Here is a slice of true nuclear paranoia-- probably San Onofre's last 'gift' to civil society.

I think these trends are shaping up into a lesson on the intersection of human nature and nuclear technology. Perhaps people sense when a thing brings out the worst in them, and set their minds to distancing themselves from it.

NNadir

(33,449 posts)
41. Um...um...um...
Sat Dec 21, 2013, 10:37 AM
Dec 2013

Last edited Sat Dec 21, 2013, 11:08 AM - Edit history (1)

...never mind.

Jeezus.

In recent years, I have struggled with the very sad thought that humanity deserves what it is going to get.

Every time I read something like this, I reflect on the great foolishness of my life, which was to expect that this time in history, it might have been different.
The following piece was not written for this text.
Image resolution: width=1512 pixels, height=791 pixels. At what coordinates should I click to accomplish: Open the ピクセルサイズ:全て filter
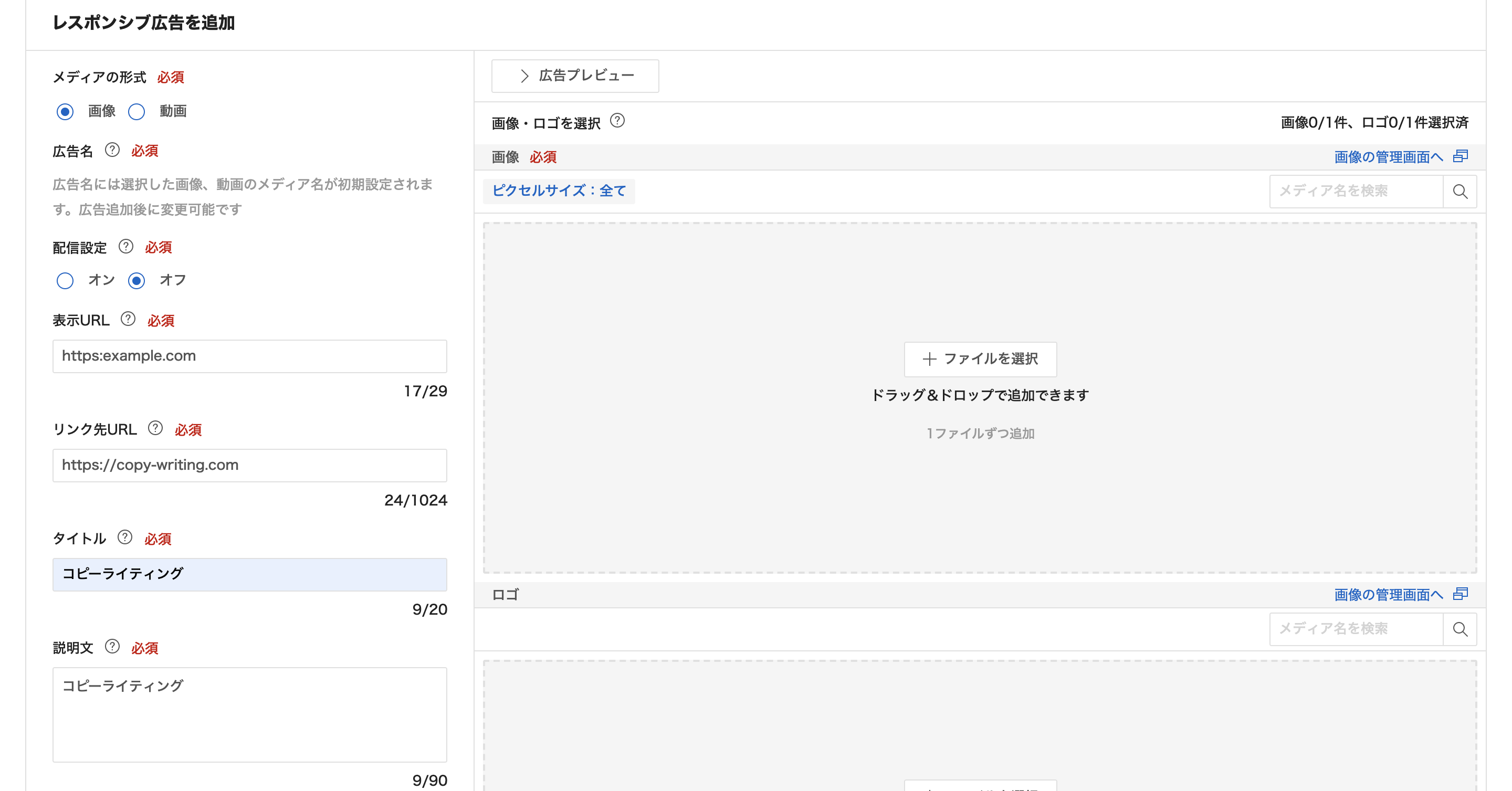click(x=558, y=191)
Maybe all the mercury that was dumped into humanity's favorite waste dump, the planetary atmosphere, by coal burning power plants over the last century, this, while we waited for the grand renewable nirvana, - like Estragon waiting for Godot -has caused such wide spread neurological damage and rendered us a race of paranoid mad hatters.

 

GliderGuider

(21,088 posts)
45. Why on earth would a smart guy like you have expected "this time" to be different?
Sat Dec 21, 2013, 02:16 PM
Dec 2013

You know about evolutionary biology, right? "A leopard cannot change its spots" and all that? What we see in our behavior is the human version of the leopard's spots. We can no more change our consumptive, growth-oriented group behavior through mere thought than a leopard can change its spots to stripes through an act of will.

Like most others here - no matter which energy dogma they support - you labor under the mistaken idea that our conscious thoughts can control our group behavior. They cannot. Group behavior is almost entirely driven by our evolved emotional responses. The only thing our consciousness does is to help us choose which acts of consumption and growth will yield the best results in terms of personal status, group cohesion, immediate physical security, and growth. Even most of those choices are made without any conscious intervention at all.

Do you blame lions for being lions? If not, why blame humans for being human, unless you too carry the delusion that our consciousness is somehow in control of events? If you do in fact believe that, you need to do some reading into the recent consciousness research that has been prompted by the development of evolutionary psychology over the last 25 years.